1. Do not accept a bid to a sorority if you are already struggling academically in a serious way. Meeting the minimum GPA doesn't always mean that you are a-okay. You know if you just squeaked by. Sorority life can certainly boost a woman's academic performance as she learns time management and gets support from sisters, but the time that a new member will give to sorority activities might be better used in focusing on her studies. 2. If you absolutely know you are not going to be able to pay the dues, do not join. 3. Sorority chapters are operated under the leadership of college women. These women often do an amazing job and successfully plan and execute wonderful events while maintaining the basic day-to-day chapter operations. However, they are young and learning. Drama does happen. Meetings are not always smooth and easy. If you truly cannot tolerate drama and meetings that are not perfectly efficient, sorority life might put you over the edge. 4. If you are terrible at balancing work and play, think hard before joining. This isn't exclusive to Greek life. Always look closely at your strengths and weaknesses in the area of responsibility and time management before taking on any big time commitment if you aren't good at having a full plate. Be honest with yourself, but also, don't be afraid to push yourself a little. Sorority life might push you to develop those skills. |
Okay, this might not sound totally PC, but here it is.
I would counsel any woman who has a problem with alcohol, drugs, anorexia, bulimia, etc. to really think long and hard before joining a sorority. If she is prone to fall to the temptations, then she will have to be very careful about where she pledges. Every chapter is different. In some chapters you would rarely find these things a widespread problem. Are there individual sisters with these issues? Yes. But the chapter as a whole doesn't subtly and not-so-subtly encourage them. There are other chapters where a woman struggling with these issues would be walking into a very unhealthy situation. Can you tell from the outside during recruitment what the chapter is really like internally? I'll leave it to others to debate that issue. I just know if I had a daughter or a friend's daughter who was thinking of recruitment and who struggled with these issues... I don't know if I would encourage her to rush. At the very least I would have a REALLY frank conversation with her. My two cents. Your mileage may vary. :) |
If you are not a joiner, accept commitment with enthusiasm and/or aspire to leadership, it's probably not the place for you.

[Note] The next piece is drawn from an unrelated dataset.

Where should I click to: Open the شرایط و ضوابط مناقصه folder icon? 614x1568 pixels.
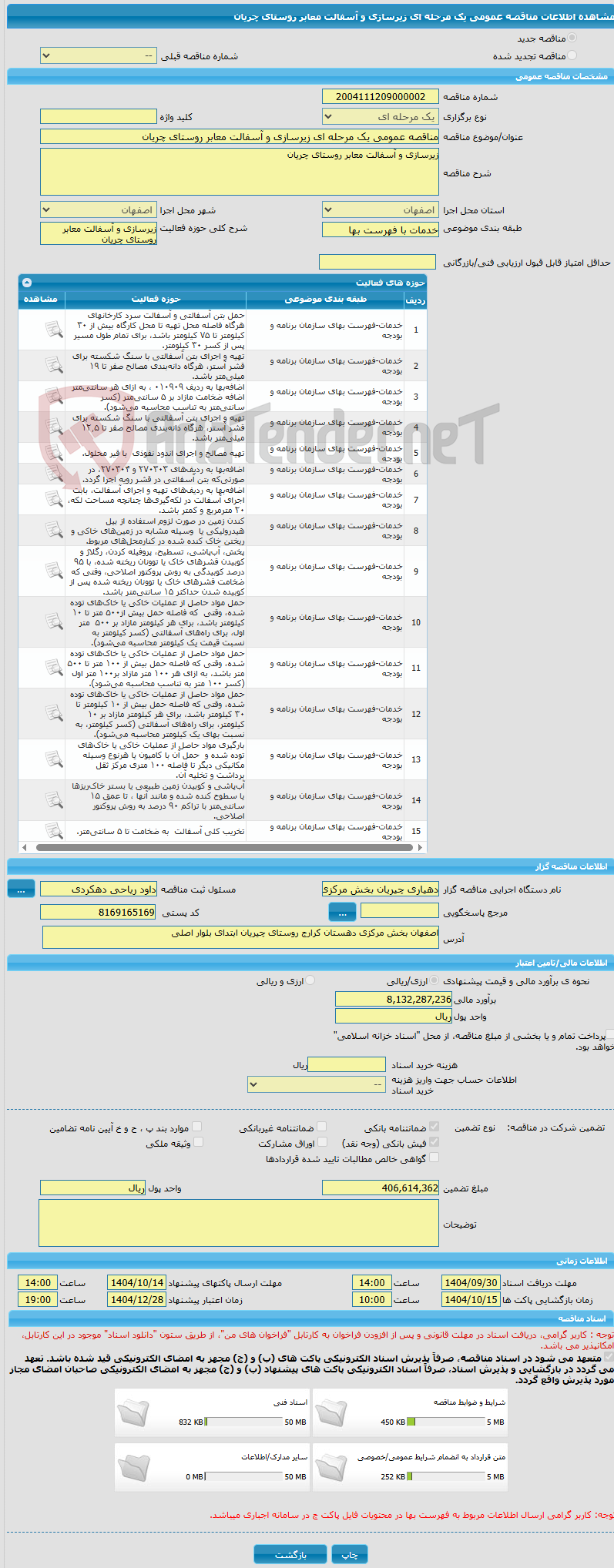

You have to understand there will be things you don't want to do and sisters within the house you cannot stand. If you can't suck it up, this is not the place for you. MOST of the things asked of you and most of your sisters will be awesome, but some girls go ape-shit over the first negative thing in their life and the first response is to bail. If you are on a sports team that is going to require every spare minute of your time or the real (and only) reason that you're going so far away from home is to spend every minute of the day with your boyfriend, sorority probably isn't going to work. Yes, you can be on teams, have time-intensive majors and have boyfriends, but they can't control so much of your life that meetings, parties, mixers etc. get brushed aside. I think it is REALLY healthy to think about these things in advance. I think you will find that yes, all of these things will work for you, but it comes as such a surprise to so many girls. If you can spend some time thinking about what kind of college student you want to be, then you can be prepared for rush, and hopefully some time will be spent on what kind of sisterhood you want to be part of and whether or not status and tiers mean more to you than lifelong friendships. Good luck! |
You will have to accept that a certain amount of conformity is involved. You will be expected to dress and act like an SEC sorority girl. No wearing a nose ring or dying your hair purple or acting like a slut.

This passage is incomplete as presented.